Setup Environment Variables

export KMP_BLOCKTIME=1
export KMP_SETTINGS=1
export KMP_AFFINITY=granularity=fine,compact,1,0

# IOMP
export OMP_NUM_THREADS=< Cores number to use >
export LD_PRELOAD=${LD_PRELOAD}:${CONDA_PREFIX}/lib/libiomp5.so

Performance Benchmark

GPT-J

Performance

# use jemalloc
export LD_PRELOAD=${LD_PRELOAD}:${CONDA_PREFIX}/lib/libjemalloc.so
export MALLOC_CONF="oversize_threshold:1,background_thread:true,metadata_thp:auto,dirty_decay_ms:9000000000,muzzy_decay_ms:9000000000"

# default is beam search with num_beams=4, if you need to use greedy search for comparison, add "--greedy" in args.
numactl -m <node N> -C <cpu list> \
    python run_gptj.py \
        --precision <fp32/bf16> \
        --max-new-tokens 32

BLOOM-176B

Performance

We don't enable jemalloc here since BLOOM-176B requires lots of memory and will have memory contention w/ jemalloc.
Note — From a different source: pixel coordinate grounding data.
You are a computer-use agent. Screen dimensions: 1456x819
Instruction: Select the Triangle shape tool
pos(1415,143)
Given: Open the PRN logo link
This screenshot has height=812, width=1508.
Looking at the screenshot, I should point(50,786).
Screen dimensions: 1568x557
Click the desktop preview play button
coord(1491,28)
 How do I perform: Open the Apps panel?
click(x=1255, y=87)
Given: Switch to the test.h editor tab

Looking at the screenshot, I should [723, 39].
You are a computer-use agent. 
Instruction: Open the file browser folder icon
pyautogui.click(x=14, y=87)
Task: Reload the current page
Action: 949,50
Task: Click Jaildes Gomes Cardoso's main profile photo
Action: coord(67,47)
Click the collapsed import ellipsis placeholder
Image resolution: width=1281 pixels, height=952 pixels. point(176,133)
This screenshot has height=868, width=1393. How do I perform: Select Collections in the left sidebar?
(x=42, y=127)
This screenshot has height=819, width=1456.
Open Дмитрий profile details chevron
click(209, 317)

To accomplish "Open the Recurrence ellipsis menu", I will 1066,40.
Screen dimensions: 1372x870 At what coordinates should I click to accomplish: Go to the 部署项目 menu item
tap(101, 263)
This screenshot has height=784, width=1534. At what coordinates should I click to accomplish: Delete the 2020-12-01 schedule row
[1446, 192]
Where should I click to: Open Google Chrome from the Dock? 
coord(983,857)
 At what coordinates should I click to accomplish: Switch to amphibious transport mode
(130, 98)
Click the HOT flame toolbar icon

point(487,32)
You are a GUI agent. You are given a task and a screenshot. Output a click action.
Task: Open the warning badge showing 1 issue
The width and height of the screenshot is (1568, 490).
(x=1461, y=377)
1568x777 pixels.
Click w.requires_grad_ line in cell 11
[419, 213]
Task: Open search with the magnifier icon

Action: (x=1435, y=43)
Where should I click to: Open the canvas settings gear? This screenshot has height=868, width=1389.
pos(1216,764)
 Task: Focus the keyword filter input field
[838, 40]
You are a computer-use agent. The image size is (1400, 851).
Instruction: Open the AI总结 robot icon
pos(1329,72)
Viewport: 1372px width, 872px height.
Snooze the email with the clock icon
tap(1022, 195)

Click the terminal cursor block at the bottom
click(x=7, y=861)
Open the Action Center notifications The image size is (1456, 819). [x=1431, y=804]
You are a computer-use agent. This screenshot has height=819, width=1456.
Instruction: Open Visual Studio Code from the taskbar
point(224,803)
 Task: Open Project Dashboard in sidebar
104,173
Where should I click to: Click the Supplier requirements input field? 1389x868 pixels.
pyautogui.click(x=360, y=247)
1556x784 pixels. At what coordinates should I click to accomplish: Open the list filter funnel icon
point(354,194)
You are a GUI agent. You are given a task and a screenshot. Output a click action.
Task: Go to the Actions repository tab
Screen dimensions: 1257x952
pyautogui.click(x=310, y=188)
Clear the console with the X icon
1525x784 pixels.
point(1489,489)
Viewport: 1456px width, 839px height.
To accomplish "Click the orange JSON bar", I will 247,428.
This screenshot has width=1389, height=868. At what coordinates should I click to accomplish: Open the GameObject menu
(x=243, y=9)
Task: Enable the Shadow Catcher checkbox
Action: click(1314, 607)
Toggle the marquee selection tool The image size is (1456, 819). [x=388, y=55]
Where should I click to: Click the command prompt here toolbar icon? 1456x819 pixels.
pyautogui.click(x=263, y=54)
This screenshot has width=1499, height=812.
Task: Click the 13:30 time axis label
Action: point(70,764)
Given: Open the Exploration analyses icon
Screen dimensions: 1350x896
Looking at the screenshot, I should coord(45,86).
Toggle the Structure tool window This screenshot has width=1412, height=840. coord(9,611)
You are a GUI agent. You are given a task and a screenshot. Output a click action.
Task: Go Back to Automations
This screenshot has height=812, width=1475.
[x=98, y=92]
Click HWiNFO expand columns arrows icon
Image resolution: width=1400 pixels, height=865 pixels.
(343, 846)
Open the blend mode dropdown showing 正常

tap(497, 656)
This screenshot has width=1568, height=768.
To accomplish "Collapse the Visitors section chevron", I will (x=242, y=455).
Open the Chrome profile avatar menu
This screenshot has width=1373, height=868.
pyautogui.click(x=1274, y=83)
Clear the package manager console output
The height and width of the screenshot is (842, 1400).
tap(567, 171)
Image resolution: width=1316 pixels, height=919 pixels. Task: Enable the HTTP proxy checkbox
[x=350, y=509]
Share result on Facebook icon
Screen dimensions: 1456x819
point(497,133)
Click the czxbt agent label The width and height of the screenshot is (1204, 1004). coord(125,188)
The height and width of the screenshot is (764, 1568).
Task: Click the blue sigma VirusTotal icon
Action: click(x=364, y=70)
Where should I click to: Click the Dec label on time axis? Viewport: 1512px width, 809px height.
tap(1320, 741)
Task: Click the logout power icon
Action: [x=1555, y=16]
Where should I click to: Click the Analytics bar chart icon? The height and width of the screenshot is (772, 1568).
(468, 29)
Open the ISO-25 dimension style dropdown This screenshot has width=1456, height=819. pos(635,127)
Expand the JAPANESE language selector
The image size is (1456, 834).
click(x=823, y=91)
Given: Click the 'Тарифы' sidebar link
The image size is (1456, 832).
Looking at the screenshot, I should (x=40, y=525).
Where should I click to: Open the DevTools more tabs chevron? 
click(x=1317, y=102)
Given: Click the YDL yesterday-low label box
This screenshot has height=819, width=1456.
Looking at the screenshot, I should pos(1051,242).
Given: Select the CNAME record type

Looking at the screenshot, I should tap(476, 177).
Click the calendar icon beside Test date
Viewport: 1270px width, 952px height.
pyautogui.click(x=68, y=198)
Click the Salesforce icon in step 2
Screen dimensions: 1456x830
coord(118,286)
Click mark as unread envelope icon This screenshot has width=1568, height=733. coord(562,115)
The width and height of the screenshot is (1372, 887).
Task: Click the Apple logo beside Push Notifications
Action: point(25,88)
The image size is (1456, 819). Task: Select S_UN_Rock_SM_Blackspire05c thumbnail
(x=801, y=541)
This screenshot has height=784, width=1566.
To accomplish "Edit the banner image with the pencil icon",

numactl -m <node N> -C <cpu list> python3 run_bloom.py --batch_size 1 --benchmark

By default searcher is set to beam searcher with num_beams = 4, if you'd like to use greedy search for comparison, add "--greedy" in args.

Note: Inference performance speedup with Intel DL Boost (VNNI/AMX) on Intel(R) Xeon(R) hardware, Please refer to Performance Tuning Guide for more optimizations.